- ABOUT THIS EXERCISE:
Scan the entries below for "dropdown" and copy each line that holds it.

[GIVEN DATA Boundary: Start]

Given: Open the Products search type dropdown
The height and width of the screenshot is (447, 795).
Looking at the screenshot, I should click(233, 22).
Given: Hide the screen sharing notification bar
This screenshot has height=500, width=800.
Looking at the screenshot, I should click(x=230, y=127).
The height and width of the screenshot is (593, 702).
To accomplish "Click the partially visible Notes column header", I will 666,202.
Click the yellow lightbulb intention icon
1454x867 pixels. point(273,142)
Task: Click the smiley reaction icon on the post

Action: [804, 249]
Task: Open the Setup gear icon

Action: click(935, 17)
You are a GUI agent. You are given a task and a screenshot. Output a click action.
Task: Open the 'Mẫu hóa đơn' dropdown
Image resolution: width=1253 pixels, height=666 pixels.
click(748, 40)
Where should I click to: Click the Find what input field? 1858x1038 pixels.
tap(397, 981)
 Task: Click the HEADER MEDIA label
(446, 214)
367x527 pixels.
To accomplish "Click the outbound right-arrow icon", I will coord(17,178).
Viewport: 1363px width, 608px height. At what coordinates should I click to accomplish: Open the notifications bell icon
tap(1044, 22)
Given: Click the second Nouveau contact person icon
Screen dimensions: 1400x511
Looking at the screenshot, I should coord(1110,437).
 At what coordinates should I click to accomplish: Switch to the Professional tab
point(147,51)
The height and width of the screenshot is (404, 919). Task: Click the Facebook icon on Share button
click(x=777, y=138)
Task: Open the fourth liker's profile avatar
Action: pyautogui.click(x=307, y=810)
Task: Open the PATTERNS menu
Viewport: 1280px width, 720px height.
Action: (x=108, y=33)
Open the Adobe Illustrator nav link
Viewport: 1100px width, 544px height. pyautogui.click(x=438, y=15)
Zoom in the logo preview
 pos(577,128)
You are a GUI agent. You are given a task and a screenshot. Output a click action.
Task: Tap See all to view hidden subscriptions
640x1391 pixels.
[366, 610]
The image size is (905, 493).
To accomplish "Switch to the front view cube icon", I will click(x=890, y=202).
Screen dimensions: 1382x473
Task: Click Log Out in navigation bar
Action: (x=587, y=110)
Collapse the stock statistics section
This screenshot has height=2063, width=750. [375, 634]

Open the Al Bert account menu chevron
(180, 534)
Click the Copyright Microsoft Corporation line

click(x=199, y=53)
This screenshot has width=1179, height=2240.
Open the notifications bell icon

[GIVEN DATA Boundary: End]

- ANSWER TO THE PROBLEM:
Given: Open the Products search type dropdown
Task: Open the 'Mẫu hóa đơn' dropdown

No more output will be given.